Now let’s discuss why the obvious way of centering the trait without known ancestral allele frequencies doesn’t work. Why not use the sample allele frequencies as \[ \alpha = \mu - 2 \mathbf{\hat{p}}^\intercal \mathbf{\beta} \quad ? \] Centering the trait this way is equivalent to centering genotypes at each locus: \[ \mathbf{y} = \alpha \mathbf{1} + \sum_{i=1}^m (\mathbf{x}_i - 2 \hat{p}_i \mathbf{1}) \beta_i + \mathbf{\epsilon}. \] However, this operation introduces a distortion in the covariance of the genotypes (Ochoa and Storey 2016): \[ \Cov \left( \mathbf{x}_i - 2 \hat{p}_i \mathbf{1} \right) = p_i (1-p_i) \left( \mathbf{\Phi} + \bar{\varphi} \mathbf{1}\mathbf{1}^\intercal - \mathbf{\varphi} \mathbf{1}^\intercal - \mathbf{1} \mathbf{\varphi}^\intercal \right), \] where \(\mathbf{\varphi} = \frac{1}{n} \mathbf{\Phi} \mathbf{1}\).

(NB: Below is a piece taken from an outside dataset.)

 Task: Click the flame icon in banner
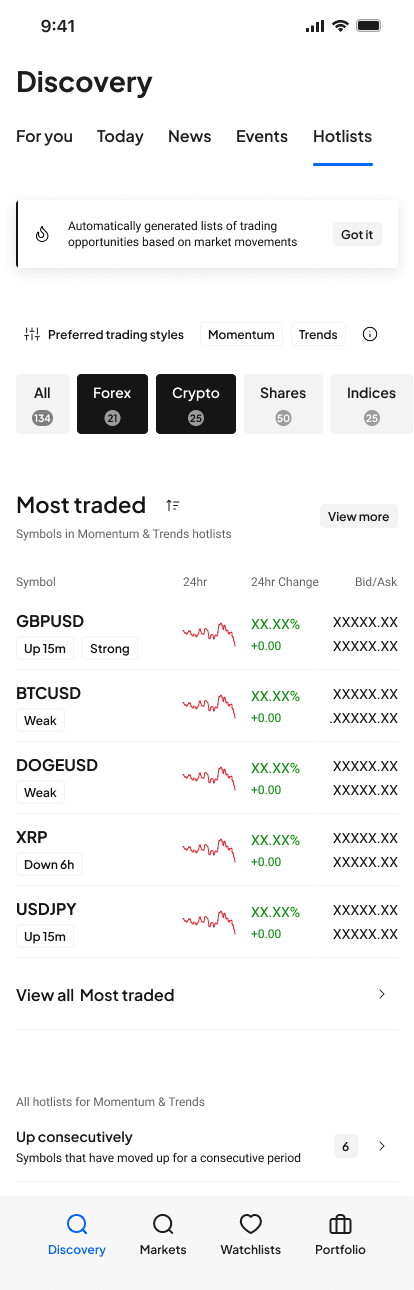[x=42, y=234]
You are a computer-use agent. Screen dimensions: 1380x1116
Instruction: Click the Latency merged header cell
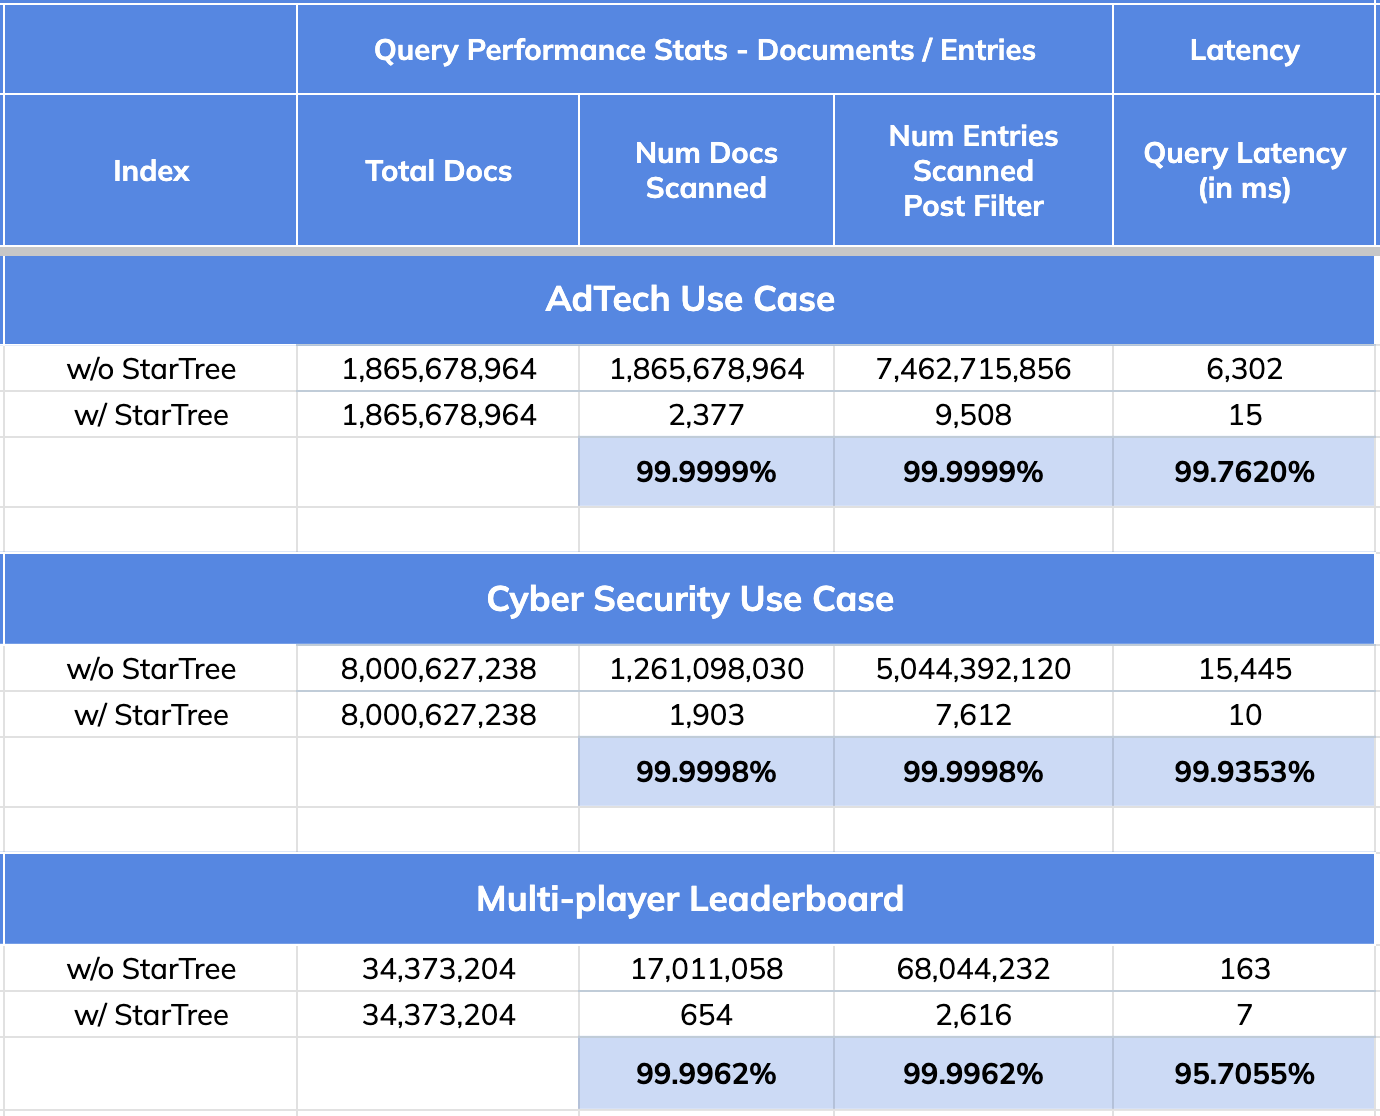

These undesirable distortions propagate to the trait, which we confirmed in simulations (not shown). It is not clear how these distortions can be corrected for after centering the trait as shown above.
Note that the intercept version we chose instead does not induce this genotype centering, which prevents the undesirable distortions in the trait covariance.